AGREEMENT
                                    ---------

      This Agreement (the "Agreement") is entered into as of the 26th day of
September, 2005, by and between Dennis G. Sullivan (the "Officer") and Middlesex
Water Company (the "Company").

                                   BACKGROUND

A.    The Officer has served the Company for over 21 years including most
      recently serving as its President and Chief Executive Officer.

B.    In anticipation of the Officer's retirement, the Company's Board of
      Directors, in early 2004, initiated a succession planning process to
      identify a successor to the Officer to serve as the Company's President
      and Chief Executive Officer and to facilitate a smooth transition of
      leadership of the Company.

C.    An Executive Vice President was appointed November 1, 2004, with the
      expectation that after a period of transition the Executive Vice President
      would be prepared to succeed to the Office of President and Chief
      Executive Officer.

D.    In connection with that planning process, the Company's Board of Directors
      has determined that it is in the best interests of the Company that the
      transition take place effective January 1, 2006 whereby the Executive Vice
      President would succeed to the Office of President and Chief Executive
      Officer on that date and that the Officer's retirement would take effect
      on that date.

E.    This Agreement is intended to reflect the terms related to the Officer's
      retirement other than those benefits which would otherwise be available to
      the Officer upon retirement.

F.    This Agreement will be subject to ratification by the Board of Directors.

      NOW, THEREFORE, in consideration of the premises and the mutual covenants
contained herein the parties agree as follows:

1.    The Officer will continue in his position as President and Chief Executive
      Officer until December 31, 2005 and will retire effective January 1, 2006.

2.    The Officer will remain a member of the Company's Board of Directors for
      the remainder of his term which is to run until the Company's Annual
      Meeting to be held in May, 2006. As of his retirement date, Officer shall
      be entitled to receive the same amount of Board Fees as are paid to other
      non-management Directors.


                                                   Agreement, Dennis G. Sullivan
                                                                     Page 2 of 4


3.    Upon retirement the Officer will resign from his positions as a member of
      the Boards of Directors of the Company's subsidiaries.

4.    Commencing January 1, 2006, and continuing up to and including March 31,
      2006, the Officer shall act as a consultant to the Company for which he
      will receive a fee of $80,000 as long as he is able to perform the duties
      contemplated herein. During the consulting period the Officer will have
      use of a Company vehicle and cell phone. Although the parties have not
      specified a fixed amount of service time for such consulting services, it
      is contemplated that the Officer will be available to provide information
      and advice whenever reasonably requested by the Company. During the
      consulting period, the Officer will be available to review correspondence,
      render advice, attend meetings and, in general, perform any and all such
      other services as the Company may reasonably require of the Officer as a
      consultant to the Company.

*Data records*:
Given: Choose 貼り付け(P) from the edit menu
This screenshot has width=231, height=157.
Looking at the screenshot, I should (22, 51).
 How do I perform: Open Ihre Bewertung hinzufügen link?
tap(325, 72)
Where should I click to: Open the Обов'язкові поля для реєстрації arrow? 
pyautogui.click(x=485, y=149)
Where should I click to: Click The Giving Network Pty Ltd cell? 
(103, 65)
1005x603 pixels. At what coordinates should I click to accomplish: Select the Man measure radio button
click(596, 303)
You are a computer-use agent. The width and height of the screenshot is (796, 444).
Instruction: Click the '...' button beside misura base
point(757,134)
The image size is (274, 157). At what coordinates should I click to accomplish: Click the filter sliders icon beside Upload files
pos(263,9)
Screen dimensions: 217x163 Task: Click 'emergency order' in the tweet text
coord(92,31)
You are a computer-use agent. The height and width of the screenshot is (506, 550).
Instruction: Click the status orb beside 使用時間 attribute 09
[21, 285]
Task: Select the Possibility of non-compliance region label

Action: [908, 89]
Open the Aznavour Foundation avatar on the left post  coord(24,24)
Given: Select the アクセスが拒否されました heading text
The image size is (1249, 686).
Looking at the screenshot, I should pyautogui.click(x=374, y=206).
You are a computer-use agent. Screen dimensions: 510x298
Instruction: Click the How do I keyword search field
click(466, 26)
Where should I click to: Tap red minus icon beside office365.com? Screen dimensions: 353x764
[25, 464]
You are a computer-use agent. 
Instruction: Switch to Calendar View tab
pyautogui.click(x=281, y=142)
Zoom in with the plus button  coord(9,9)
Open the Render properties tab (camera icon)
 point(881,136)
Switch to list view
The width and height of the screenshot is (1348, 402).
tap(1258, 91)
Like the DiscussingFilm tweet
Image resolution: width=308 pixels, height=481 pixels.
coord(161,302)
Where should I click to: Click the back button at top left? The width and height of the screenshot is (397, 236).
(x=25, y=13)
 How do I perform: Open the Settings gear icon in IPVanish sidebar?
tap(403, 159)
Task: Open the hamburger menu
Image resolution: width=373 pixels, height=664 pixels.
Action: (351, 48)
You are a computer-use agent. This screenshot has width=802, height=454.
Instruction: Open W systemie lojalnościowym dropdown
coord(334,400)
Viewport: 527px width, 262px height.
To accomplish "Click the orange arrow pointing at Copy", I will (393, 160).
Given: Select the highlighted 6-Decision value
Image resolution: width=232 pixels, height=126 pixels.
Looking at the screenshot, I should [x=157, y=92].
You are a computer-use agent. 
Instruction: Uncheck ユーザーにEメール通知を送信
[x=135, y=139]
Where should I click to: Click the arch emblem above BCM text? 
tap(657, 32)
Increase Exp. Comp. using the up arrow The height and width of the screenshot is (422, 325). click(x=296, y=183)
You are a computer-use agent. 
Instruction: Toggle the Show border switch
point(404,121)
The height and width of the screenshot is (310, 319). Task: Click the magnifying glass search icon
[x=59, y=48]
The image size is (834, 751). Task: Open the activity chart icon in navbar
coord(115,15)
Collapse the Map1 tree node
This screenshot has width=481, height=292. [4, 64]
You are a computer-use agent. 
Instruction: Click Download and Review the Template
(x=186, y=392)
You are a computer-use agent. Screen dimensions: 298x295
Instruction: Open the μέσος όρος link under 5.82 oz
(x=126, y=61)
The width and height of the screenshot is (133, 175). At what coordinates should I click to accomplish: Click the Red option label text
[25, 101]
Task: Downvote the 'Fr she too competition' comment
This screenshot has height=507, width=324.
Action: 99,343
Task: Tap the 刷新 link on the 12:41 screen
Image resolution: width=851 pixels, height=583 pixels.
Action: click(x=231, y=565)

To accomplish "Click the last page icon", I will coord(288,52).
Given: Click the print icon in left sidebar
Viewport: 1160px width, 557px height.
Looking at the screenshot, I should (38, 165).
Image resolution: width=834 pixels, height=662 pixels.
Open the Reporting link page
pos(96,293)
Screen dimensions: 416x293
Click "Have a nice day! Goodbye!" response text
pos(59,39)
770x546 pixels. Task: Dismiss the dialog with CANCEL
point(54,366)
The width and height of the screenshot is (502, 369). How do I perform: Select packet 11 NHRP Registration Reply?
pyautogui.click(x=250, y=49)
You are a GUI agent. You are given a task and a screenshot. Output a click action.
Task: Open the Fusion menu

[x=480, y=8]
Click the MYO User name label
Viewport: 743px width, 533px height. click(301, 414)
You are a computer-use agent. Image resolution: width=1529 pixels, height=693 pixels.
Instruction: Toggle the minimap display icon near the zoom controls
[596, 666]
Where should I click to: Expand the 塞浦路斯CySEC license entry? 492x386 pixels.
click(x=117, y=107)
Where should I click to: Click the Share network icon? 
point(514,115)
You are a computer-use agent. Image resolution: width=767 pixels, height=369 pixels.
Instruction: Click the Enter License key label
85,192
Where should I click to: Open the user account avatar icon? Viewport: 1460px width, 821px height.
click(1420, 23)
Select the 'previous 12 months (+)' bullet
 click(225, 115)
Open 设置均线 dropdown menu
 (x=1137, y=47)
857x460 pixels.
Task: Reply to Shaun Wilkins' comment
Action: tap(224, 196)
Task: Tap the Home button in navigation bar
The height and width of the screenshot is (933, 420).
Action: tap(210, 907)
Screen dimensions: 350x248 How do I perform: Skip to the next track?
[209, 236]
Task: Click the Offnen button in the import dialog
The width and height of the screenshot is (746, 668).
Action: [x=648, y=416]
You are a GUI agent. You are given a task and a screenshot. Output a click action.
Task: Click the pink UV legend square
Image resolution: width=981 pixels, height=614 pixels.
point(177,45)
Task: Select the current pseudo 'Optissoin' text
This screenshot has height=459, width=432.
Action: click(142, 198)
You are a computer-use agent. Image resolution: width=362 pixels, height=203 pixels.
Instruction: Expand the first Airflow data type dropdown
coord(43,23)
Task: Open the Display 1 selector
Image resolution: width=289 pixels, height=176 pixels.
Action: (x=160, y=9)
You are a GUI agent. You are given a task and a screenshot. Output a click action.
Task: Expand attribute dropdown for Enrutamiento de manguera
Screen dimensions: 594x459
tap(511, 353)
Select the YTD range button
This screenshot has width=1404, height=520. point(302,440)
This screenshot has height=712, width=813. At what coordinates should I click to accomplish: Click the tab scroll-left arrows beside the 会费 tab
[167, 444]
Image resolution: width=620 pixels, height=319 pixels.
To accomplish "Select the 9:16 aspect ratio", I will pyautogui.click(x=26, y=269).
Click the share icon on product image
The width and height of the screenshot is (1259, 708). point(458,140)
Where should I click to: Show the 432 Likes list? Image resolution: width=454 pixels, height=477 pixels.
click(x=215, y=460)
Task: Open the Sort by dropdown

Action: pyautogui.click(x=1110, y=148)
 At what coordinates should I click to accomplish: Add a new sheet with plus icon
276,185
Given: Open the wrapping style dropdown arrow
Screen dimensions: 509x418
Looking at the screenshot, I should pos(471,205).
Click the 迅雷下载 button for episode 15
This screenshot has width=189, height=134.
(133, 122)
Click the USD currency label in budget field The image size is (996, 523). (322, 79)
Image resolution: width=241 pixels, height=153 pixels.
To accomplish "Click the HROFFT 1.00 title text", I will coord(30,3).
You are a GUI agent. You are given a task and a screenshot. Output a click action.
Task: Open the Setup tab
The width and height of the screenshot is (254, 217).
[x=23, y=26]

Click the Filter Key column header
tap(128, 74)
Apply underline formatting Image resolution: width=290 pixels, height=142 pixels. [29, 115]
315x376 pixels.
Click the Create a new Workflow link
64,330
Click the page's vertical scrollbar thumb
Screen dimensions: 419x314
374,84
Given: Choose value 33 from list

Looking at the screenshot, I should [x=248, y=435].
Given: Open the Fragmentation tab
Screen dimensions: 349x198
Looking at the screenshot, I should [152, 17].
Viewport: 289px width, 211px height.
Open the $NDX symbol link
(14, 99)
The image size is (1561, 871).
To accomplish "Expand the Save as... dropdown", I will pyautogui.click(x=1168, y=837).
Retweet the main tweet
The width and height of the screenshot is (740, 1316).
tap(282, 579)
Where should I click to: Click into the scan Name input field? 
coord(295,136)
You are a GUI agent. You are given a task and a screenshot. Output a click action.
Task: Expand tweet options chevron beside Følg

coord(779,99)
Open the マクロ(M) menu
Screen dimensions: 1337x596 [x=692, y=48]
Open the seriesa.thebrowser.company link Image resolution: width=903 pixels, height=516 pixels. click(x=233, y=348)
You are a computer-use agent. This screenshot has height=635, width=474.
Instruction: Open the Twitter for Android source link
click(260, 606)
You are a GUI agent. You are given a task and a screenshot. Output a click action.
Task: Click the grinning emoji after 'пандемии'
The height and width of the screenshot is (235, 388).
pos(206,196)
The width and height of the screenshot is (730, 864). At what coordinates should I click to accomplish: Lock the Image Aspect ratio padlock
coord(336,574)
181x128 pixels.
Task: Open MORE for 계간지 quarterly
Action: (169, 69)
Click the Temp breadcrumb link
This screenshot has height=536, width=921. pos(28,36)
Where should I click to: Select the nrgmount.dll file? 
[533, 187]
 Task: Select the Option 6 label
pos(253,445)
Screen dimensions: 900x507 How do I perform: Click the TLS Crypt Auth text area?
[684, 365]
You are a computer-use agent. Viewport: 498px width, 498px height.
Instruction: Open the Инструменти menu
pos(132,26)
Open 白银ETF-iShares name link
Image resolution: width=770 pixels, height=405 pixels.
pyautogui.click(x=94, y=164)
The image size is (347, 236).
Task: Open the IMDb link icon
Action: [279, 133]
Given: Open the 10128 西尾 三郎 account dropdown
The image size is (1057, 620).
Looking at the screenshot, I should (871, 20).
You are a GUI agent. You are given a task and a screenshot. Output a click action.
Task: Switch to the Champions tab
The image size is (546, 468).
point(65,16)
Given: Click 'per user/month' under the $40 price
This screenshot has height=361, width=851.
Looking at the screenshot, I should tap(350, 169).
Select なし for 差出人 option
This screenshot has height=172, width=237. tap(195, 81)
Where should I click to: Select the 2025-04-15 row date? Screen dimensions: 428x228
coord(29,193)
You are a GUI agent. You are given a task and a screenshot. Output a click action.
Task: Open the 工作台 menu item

*Prompt 1*:
In the retirement agreement, on what date was the Executive Vice President appointed?
*Prompt 2*:
In the retirement agreement, the sentence beginning "During the consulting period, the Officer will be available" lists what the Officer will do. List every activity it names.
*Prompt 3*:
Copy the retirement agreement word for word, from "NOW, THEREFORE, in" to "non-management Directors.".

*Written reply 1*:
November 1, 2004

*Written reply 2*:
- Review correspondence
- Render advice
- Attend meetings
- Perform any and all such other services as the Company may reasonably require of the Officer as a consultant to the Company

*Written reply 3*:
NOW, THEREFORE, in consideration of the premises and the mutual covenants
contained herein the parties agree as follows:

1.    The Officer will continue in his position as President and Chief Executive
      Officer until December 31, 2005 and will retire effective January 1, 2006.

2.    The Officer will remain a member of the Company's Board of Directors for
      the remainder of his term which is to run until the Company's Annual
      Meeting to be held in May, 2006. As of his retirement date, Officer shall
      be entitled to receive the same amount of Board Fees as are paid to other
      non-management Directors.